Yeah, this isn’t going to be straightforward. My family has pretty good records going back ~1000 years, at least in the male line. I’m in the 32nd generation of descent from the founder of my line (so the ~33 years is pretty good), while I know there are people currently living who are in the 37th/38th generation of descent (closer to ~26 years per generation). And that’s for people who are all descended from the same person.
There are plenty of variations and being descended from a string of 4th or 5th children can really affect things down the road.

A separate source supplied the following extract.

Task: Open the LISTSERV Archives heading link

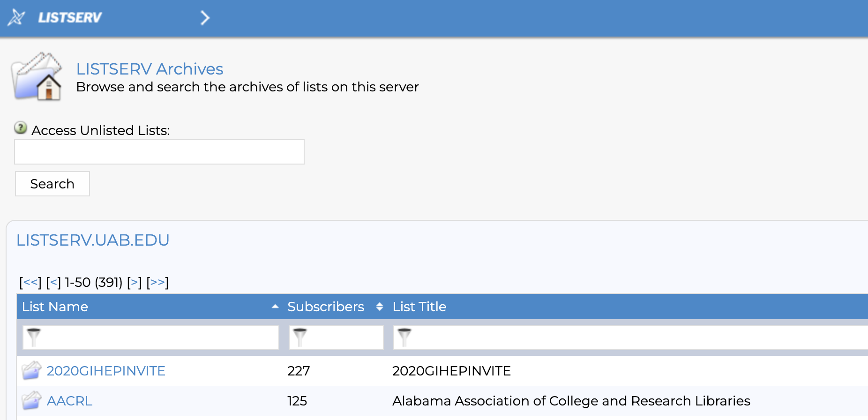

Even in the shorter range there are significant variations. My first cousin once removed is my age - but my grandparents were her great-grandparents - three generations for her (her greatgrandfather’s birth to her birth is 87 years - but that’s only two generations for me (my father was the youngest of a large family and had children late))
significant variations
Precisely my point. In individual terms, “generation” is meaningless. Some families have absurdly large or small parameters for a meaningful definition, but the whole of humanity over a longish period of time will establish some sort of norm, which we can use as a yardstick for one’s own family.

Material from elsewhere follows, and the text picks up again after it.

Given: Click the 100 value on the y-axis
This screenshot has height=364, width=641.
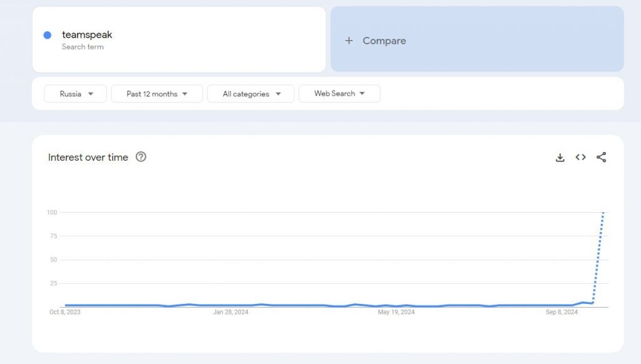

My mom was one of seven children, the youngest of the bunch, so all my cousins are older than I am–the range from oldest to youngest is 30 years, practically a generation in itself. But since all of my first cousins share two grandparents, I have one clear commonality with people, now mostly dead, much older than myself.

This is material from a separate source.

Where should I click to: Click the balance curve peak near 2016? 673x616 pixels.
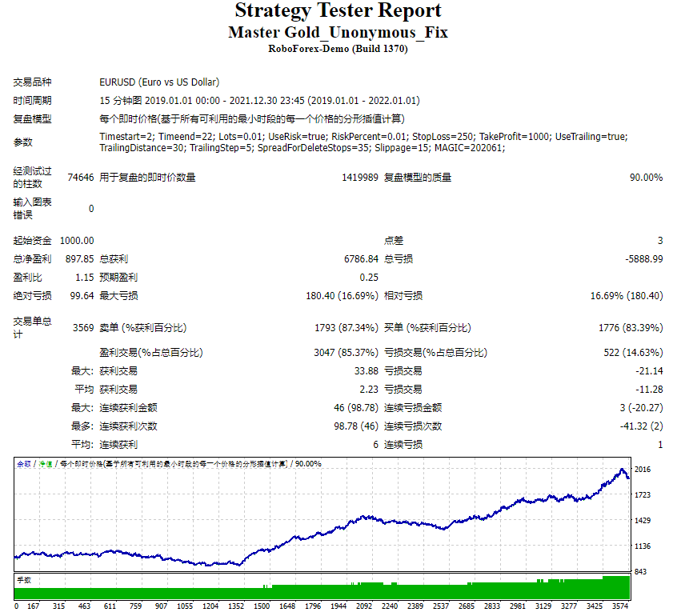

but the whole of humanity over a longish period of time will establish some sort of norm, which we can use as a yardstick for one’s own family.
I’m not so sure.
The general nature of statistics is that some distributions have single tall narrow peaks. For distributions like that, the average = arithmetic mean has decent predictive or explanatory power.
Other distributions have a very wide range with a broad plateau and nothing that resembles a central peak. For a distribution like that the arithmetic mean is certainly a well-defined mathematical construct, but has just about zero explanatory or predictive power.
“Standard deviation” is the common metric for the peakiness of a distribution. And even that falls apart in the presence of a multi-peaked distribution. Which is what I suspect age-at-offspring birth is.
My maternal grandfather met my maternal grandmother when she was eight. Waited till she was fifteen to marry her. She gave birth fifteen times over eighteen years. Thirteen children survived. My mother was her eleventh child.
Here’s a good, simple trend line for the U.K . that dates back to 1938. in 1944 the average age of mothers was 29.3. From then on the age went down steadily until 1974, when it bottomed out at 26.4. Then it started climbing back, reaching 30.9 in 2021, an all-time high.
That data may confuse matters. Consider that before the availability of reliable birth control, women started giving birth nearing adulthood and continued doing so until they either died (in childbirth?) or reached menopause.
Access to birth control likely drive the average age down as women could limit their pregnancies to early adulthood, the “family raising” years. .
In the 70s, women start having careers in large numbers, and start delaying childbirth to get college degrees and start those careers. Having fewer children per family and starting later would push the age upward.
I’m pretty sure those are the factors driving the trend.
How that affects some nebulous concept as “a generation” is left as an exercise for the reader.